Darby and colleagues discovered that although lesions inhabited different brain areas, they resided within the same neural networks in those who took part in criminal activity. Volunteers with a criminal past had lesions in the moral decision-making network, which means an injury here increases the likelihood of criminal behavior.

This network is involved with morality, value-based decision-making, “theory of mind,” and criminality. Theory of mind is being able to understand someone else’s point of view. There was no lacking in the areas where empathy is created however, which is consistent with this Harvard study, which found that psychopaths and sociopaths do have empathy and can feel regret—just a little differently than most people do. 

Lesions associated with criminal behavior. These are the lesions from the initial 17 criminal patients, as compared to the brain atlas. Credit: the Proceedings of the National Academy of Sciences.

According to Darby:

We looked at networks involved in morality as well as different psychological processes that researchers have thought might be involved — empathy, cognitive control and other processes that are important for decision making. We saw that it was really morality and value-based decision making — reward and punishment decision making — that the lesions were strongly connected to.

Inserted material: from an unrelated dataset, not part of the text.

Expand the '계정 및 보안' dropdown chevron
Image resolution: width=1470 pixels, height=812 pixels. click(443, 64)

The approach is relatively new and was used in the past to study why patients with certain psychological disorders suffered from delusions or hallucinations. In those studies, neuroscientists hunted down the brain networks the lesions resided in, causing these symptoms. But this is the first time it’s been used to try and understand criminal behavior from a neurological standpoint. Darby and colleagues caution that the fatalists haven’t won the debate on criminality, at least not from this study’s results alone.

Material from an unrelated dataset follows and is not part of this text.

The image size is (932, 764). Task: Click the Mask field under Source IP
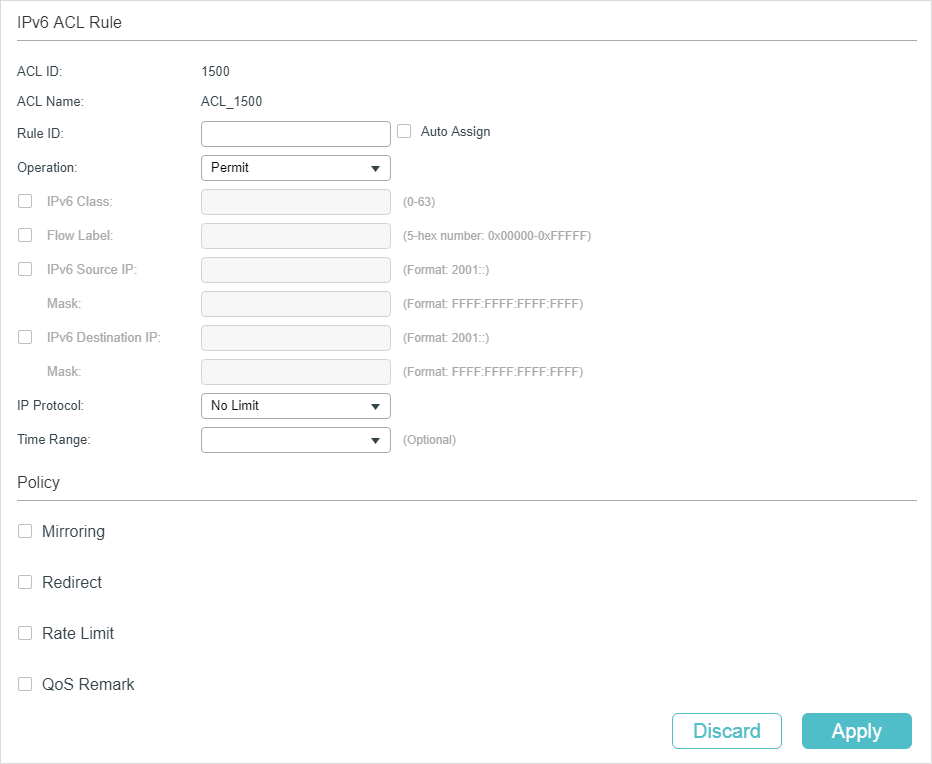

The researchers attribute only 9% of violence or crime to traumatic brain injury. While 14% is associated with frontal lobe injury. In fact, one 2014 study found that only 20% of the 249 mass murder cases that year could be attributed to a head injury.

There are other factors experts say that influence people to behave in a dangerous or immoral way. Likely, a number of genetic, biological, social, and psychological factors work in concert for such antisocial behavior to occur.